An example is easiest. I have my machine setup to provide who I am to machines I...

Diederich · on Nov 30, 2016

This is well stated.

I have been making end-user apps for myself and for folks at work that require such identity, in one case, ~/.ssh, and in another, ~/.gnupg.

My solution isn't particularly novel or clever, but it works well.

The docker image of the command-line app is the same for all users, and so lacks their identity built in.

The hack is to drive invocation of the docker image with a shell script that makes a temporary directory, copies in the necessary identity files from ~, and does a docker run that maps those identify files into the docker image.

After the docker image exits, the bash invocation script cleans up.

It's a hack, but it works surprisingly well. In my tests, it adds about 100ms of invocation latency for a python program. That is, running the docker image containing a python program that copies some files in as described is about 100ms slower than just running the same python program directly.
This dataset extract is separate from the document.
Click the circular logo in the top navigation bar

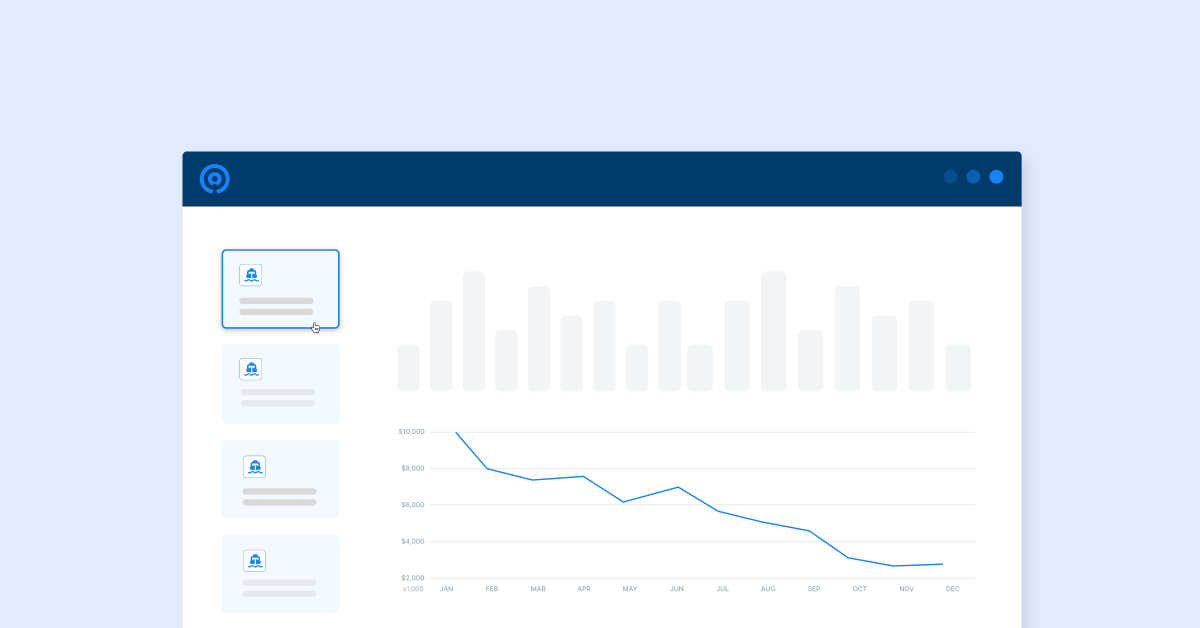(213, 178)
It would be nice to have a more elegant solution to this, but it's not too bad.

tomjakubowski · on Nov 30, 2016

disclaimer: I am not a security expert. Reader beware!
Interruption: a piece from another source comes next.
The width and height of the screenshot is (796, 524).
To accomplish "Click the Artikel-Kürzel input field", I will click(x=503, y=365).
If you're using ssh-agent, maybe you could bind-mount your host's $(dirname $SSH_AUTH_SOCK) into the container, and then set the SSH_AUTH_SOCK environment variable to point at it when you run the Docker container. That way you're not even sharing the private key with the container.

I imagine you could do the same with gpg-agent, too.
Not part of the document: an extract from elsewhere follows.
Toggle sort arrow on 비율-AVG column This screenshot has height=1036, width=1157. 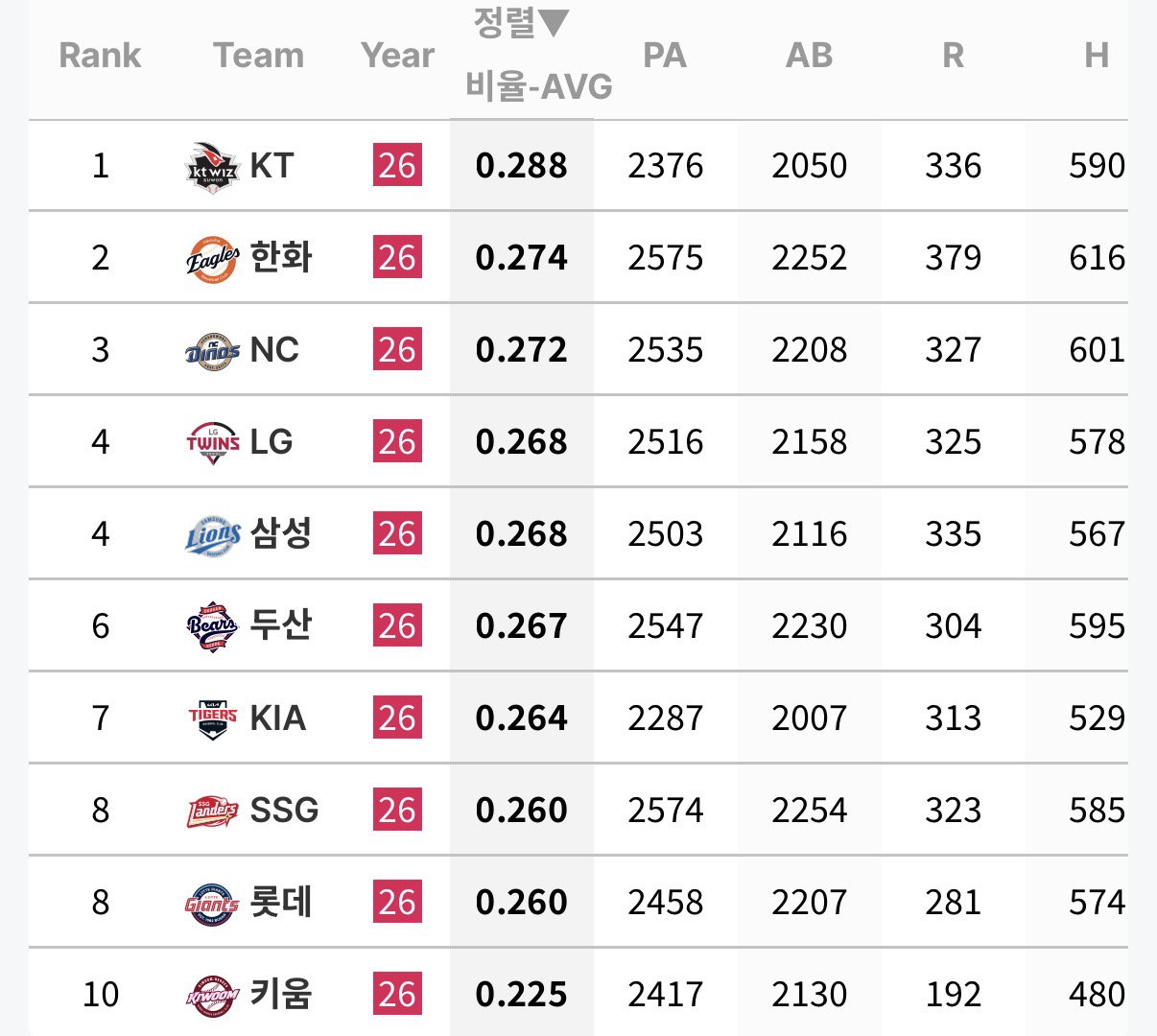[555, 24]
Diederich · on Nov 30, 2016

I didn't think about that, thanks!

I didn't mention it, but for one of the apps, I also needed ~/.gitconfig, which I don't think has an agent. :(

taeric · on Nov 30, 2016

I think this is the common solution. It definitely feels like a hack, though.

I thought of the ssh-agent trick, but never thought of how to actually do it and moved on to other problems.

I would love to hear thoughts on better ways to fix this. Apologies for not responding earlier, as I really want this conversation to end somewhere. I just feel ashamed that I don't know how to continue it.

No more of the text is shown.